=== Exercise data ===
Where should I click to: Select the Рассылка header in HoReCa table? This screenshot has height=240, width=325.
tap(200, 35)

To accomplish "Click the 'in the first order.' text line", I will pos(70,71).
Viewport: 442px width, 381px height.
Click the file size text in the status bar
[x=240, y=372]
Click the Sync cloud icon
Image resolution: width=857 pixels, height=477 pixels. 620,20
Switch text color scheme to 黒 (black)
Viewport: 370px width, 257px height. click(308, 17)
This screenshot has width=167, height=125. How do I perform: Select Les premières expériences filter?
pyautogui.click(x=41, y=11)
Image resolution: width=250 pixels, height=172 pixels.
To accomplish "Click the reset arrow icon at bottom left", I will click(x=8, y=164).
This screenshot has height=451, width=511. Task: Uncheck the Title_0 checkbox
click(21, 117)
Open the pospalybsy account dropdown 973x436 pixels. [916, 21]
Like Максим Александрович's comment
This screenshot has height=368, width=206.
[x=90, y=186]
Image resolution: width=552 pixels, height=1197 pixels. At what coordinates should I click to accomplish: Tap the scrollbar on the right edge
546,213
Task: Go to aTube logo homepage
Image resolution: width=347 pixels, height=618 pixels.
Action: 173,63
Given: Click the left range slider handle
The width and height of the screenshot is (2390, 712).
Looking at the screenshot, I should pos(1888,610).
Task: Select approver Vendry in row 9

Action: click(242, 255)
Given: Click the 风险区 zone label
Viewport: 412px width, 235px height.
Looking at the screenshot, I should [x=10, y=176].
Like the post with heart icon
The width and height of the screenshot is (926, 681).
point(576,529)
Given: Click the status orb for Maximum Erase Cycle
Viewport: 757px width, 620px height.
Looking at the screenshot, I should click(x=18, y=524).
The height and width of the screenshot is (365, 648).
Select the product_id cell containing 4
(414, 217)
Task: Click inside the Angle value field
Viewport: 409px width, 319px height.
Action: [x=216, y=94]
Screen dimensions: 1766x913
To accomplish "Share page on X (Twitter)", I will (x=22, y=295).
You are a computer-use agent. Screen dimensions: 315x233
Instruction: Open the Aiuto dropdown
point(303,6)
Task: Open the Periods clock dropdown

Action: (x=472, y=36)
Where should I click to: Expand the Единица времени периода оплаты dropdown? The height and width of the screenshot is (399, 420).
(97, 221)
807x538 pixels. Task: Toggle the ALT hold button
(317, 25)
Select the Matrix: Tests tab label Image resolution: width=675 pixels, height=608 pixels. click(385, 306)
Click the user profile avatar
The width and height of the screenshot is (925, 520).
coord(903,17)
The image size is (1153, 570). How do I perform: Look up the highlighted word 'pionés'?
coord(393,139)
===
**Exercise**
Collect every line from the records above that contains the word "label".

**Task solution**
Given: Click the 风险区 zone label
Select the Matrix: Tests tab label Image resolution: width=675 pixels, height=608 pixels. click(385, 306)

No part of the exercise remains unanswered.